Word and element location listing:
- - - - -
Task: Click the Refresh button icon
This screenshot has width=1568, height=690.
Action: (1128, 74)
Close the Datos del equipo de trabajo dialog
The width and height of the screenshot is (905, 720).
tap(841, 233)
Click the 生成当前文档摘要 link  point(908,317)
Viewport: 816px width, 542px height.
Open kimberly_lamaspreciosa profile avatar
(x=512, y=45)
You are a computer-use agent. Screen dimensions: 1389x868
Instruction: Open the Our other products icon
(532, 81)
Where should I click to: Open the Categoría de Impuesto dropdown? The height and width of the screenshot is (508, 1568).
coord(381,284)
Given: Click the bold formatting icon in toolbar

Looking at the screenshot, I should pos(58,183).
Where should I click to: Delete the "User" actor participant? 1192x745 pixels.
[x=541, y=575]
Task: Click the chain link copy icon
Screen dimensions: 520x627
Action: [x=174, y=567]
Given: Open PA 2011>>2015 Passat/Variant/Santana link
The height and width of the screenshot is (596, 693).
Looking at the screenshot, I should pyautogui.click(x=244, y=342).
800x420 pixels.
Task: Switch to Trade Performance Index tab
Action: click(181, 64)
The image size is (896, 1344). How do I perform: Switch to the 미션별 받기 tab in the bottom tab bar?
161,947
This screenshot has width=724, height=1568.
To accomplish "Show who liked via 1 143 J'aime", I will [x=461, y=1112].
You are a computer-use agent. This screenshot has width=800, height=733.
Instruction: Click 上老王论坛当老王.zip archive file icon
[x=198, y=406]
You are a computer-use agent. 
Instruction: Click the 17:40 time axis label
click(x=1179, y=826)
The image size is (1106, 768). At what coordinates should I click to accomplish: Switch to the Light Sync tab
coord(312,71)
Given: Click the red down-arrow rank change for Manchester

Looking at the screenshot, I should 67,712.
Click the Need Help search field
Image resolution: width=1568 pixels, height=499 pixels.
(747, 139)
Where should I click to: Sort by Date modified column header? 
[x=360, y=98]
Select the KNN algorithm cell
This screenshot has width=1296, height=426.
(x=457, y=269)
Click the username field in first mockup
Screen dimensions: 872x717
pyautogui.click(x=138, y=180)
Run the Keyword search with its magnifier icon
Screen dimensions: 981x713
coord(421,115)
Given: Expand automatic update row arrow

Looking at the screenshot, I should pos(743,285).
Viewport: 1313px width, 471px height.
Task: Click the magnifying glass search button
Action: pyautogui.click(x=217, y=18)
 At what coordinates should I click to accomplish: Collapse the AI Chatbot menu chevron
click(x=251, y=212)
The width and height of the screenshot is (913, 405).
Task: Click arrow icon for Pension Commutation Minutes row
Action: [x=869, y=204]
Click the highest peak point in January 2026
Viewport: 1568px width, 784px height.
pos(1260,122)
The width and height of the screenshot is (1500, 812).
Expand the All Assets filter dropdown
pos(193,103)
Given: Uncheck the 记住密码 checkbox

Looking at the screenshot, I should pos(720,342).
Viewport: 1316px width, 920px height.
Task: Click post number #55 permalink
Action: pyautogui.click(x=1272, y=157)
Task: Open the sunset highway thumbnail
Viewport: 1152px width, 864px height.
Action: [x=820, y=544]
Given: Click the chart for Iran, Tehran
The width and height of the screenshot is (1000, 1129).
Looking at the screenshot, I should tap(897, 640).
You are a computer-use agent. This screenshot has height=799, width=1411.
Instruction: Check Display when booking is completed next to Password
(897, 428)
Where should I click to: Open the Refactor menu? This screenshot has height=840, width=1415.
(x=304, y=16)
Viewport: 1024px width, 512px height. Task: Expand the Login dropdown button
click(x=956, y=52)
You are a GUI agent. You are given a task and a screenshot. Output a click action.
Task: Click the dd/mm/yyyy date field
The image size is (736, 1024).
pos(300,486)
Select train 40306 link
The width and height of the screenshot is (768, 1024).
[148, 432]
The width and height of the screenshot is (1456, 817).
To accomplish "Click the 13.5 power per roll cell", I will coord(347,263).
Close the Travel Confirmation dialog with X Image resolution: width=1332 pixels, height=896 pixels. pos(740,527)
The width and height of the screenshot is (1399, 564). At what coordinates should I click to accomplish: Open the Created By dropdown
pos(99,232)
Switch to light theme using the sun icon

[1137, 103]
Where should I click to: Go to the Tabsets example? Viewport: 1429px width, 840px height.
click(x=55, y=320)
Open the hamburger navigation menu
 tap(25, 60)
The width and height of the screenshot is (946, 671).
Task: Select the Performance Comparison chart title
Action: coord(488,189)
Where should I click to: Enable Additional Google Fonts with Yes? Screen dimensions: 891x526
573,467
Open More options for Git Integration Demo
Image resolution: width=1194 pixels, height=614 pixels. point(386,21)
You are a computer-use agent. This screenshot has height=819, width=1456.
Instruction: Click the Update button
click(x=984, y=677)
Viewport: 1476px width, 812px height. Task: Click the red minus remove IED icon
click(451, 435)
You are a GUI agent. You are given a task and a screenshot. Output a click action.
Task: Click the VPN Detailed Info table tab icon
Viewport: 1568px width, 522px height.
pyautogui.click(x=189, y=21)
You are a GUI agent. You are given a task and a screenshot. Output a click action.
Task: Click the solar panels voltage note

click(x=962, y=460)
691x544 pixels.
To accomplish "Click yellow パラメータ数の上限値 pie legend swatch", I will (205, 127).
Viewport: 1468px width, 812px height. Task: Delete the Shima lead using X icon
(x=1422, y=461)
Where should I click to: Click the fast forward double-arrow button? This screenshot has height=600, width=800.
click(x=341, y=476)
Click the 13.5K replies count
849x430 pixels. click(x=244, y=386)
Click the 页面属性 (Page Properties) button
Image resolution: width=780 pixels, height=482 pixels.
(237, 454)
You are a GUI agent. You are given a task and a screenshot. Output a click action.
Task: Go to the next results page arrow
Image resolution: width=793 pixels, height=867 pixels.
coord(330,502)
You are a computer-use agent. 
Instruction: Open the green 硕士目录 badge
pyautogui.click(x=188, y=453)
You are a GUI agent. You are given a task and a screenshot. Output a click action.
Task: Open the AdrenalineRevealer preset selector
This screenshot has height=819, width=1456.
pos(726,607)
- - - - -
**TASK DETAILS:** Repeat every line of the listing above verbatim.

**FULL OUTPUT:**
Task: Click the Refresh button icon
This screenshot has width=1568, height=690.
Action: (1128, 74)
Close the Datos del equipo de trabajo dialog
The width and height of the screenshot is (905, 720).
tap(841, 233)
Click the 生成当前文档摘要 link  point(908,317)
Viewport: 816px width, 542px height.
Open kimberly_lamaspreciosa profile avatar
(x=512, y=45)
You are a computer-use agent. Screen dimensions: 1389x868
Instruction: Open the Our other products icon
(532, 81)
Where should I click to: Open the Categoría de Impuesto dropdown? The height and width of the screenshot is (508, 1568).
coord(381,284)
Given: Click the bold formatting icon in toolbar

Looking at the screenshot, I should pos(58,183).
Where should I click to: Delete the "User" actor participant? 1192x745 pixels.
[x=541, y=575]
Task: Click the chain link copy icon
Screen dimensions: 520x627
Action: [x=174, y=567]
Given: Open PA 2011>>2015 Passat/Variant/Santana link
The height and width of the screenshot is (596, 693).
Looking at the screenshot, I should pyautogui.click(x=244, y=342).
800x420 pixels.
Task: Switch to Trade Performance Index tab
Action: click(181, 64)
The image size is (896, 1344). How do I perform: Switch to the 미션별 받기 tab in the bottom tab bar?
161,947
This screenshot has width=724, height=1568.
To accomplish "Show who liked via 1 143 J'aime", I will [x=461, y=1112].
You are a computer-use agent. This screenshot has width=800, height=733.
Instruction: Click 上老王论坛当老王.zip archive file icon
[x=198, y=406]
You are a computer-use agent. 
Instruction: Click the 17:40 time axis label
click(x=1179, y=826)
The image size is (1106, 768). At what coordinates should I click to accomplish: Switch to the Light Sync tab
coord(312,71)
Given: Click the red down-arrow rank change for Manchester

Looking at the screenshot, I should 67,712.
Click the Need Help search field
Image resolution: width=1568 pixels, height=499 pixels.
(747, 139)
Where should I click to: Sort by Date modified column header? 
[x=360, y=98]
Select the KNN algorithm cell
This screenshot has width=1296, height=426.
(x=457, y=269)
Click the username field in first mockup
Screen dimensions: 872x717
pyautogui.click(x=138, y=180)
Run the Keyword search with its magnifier icon
Screen dimensions: 981x713
coord(421,115)
Given: Expand automatic update row arrow

Looking at the screenshot, I should pos(743,285).
Viewport: 1313px width, 471px height.
Task: Click the magnifying glass search button
Action: pyautogui.click(x=217, y=18)
 At what coordinates should I click to accomplish: Collapse the AI Chatbot menu chevron
click(x=251, y=212)
The width and height of the screenshot is (913, 405).
Task: Click arrow icon for Pension Commutation Minutes row
Action: [x=869, y=204]
Click the highest peak point in January 2026
Viewport: 1568px width, 784px height.
pos(1260,122)
The width and height of the screenshot is (1500, 812).
Expand the All Assets filter dropdown
pos(193,103)
Given: Uncheck the 记住密码 checkbox

Looking at the screenshot, I should pos(720,342).
Viewport: 1316px width, 920px height.
Task: Click post number #55 permalink
Action: pyautogui.click(x=1272, y=157)
Task: Open the sunset highway thumbnail
Viewport: 1152px width, 864px height.
Action: [x=820, y=544]
Given: Click the chart for Iran, Tehran
The width and height of the screenshot is (1000, 1129).
Looking at the screenshot, I should tap(897, 640).
You are a computer-use agent. This screenshot has height=799, width=1411.
Instruction: Check Display when booking is completed next to Password
(897, 428)
Where should I click to: Open the Refactor menu? This screenshot has height=840, width=1415.
(x=304, y=16)
Viewport: 1024px width, 512px height. Task: Expand the Login dropdown button
click(x=956, y=52)
You are a GUI agent. You are given a task and a screenshot. Output a click action.
Task: Click the dd/mm/yyyy date field
The image size is (736, 1024).
pos(300,486)
Select train 40306 link
The width and height of the screenshot is (768, 1024).
[148, 432]
The width and height of the screenshot is (1456, 817).
To accomplish "Click the 13.5 power per roll cell", I will coord(347,263).
Close the Travel Confirmation dialog with X Image resolution: width=1332 pixels, height=896 pixels. pos(740,527)
The width and height of the screenshot is (1399, 564). At what coordinates should I click to accomplish: Open the Created By dropdown
pos(99,232)
Switch to light theme using the sun icon

[1137, 103]
Where should I click to: Go to the Tabsets example? Viewport: 1429px width, 840px height.
click(x=55, y=320)
Open the hamburger navigation menu
 tap(25, 60)
The width and height of the screenshot is (946, 671).
Task: Select the Performance Comparison chart title
Action: coord(488,189)
Where should I click to: Enable Additional Google Fonts with Yes? Screen dimensions: 891x526
573,467
Open More options for Git Integration Demo
Image resolution: width=1194 pixels, height=614 pixels. point(386,21)
You are a computer-use agent. This screenshot has height=819, width=1456.
Instruction: Click the Update button
click(x=984, y=677)
Viewport: 1476px width, 812px height. Task: Click the red minus remove IED icon
click(451, 435)
You are a GUI agent. You are given a task and a screenshot. Output a click action.
Task: Click the VPN Detailed Info table tab icon
Viewport: 1568px width, 522px height.
pyautogui.click(x=189, y=21)
You are a GUI agent. You are given a task and a screenshot. Output a click action.
Task: Click the solar panels voltage note

click(x=962, y=460)
691x544 pixels.
To accomplish "Click yellow パラメータ数の上限値 pie legend swatch", I will (205, 127).
Viewport: 1468px width, 812px height. Task: Delete the Shima lead using X icon
(x=1422, y=461)
Where should I click to: Click the fast forward double-arrow button? This screenshot has height=600, width=800.
click(x=341, y=476)
Click the 13.5K replies count
849x430 pixels. click(x=244, y=386)
Click the 页面属性 (Page Properties) button
Image resolution: width=780 pixels, height=482 pixels.
(237, 454)
You are a GUI agent. You are given a task and a screenshot. Output a click action.
Task: Go to the next results page arrow
Image resolution: width=793 pixels, height=867 pixels.
coord(330,502)
You are a computer-use agent. 
Instruction: Open the green 硕士目录 badge
pyautogui.click(x=188, y=453)
You are a GUI agent. You are given a task and a screenshot. Output a click action.
Task: Open the AdrenalineRevealer preset selector
This screenshot has height=819, width=1456.
pos(726,607)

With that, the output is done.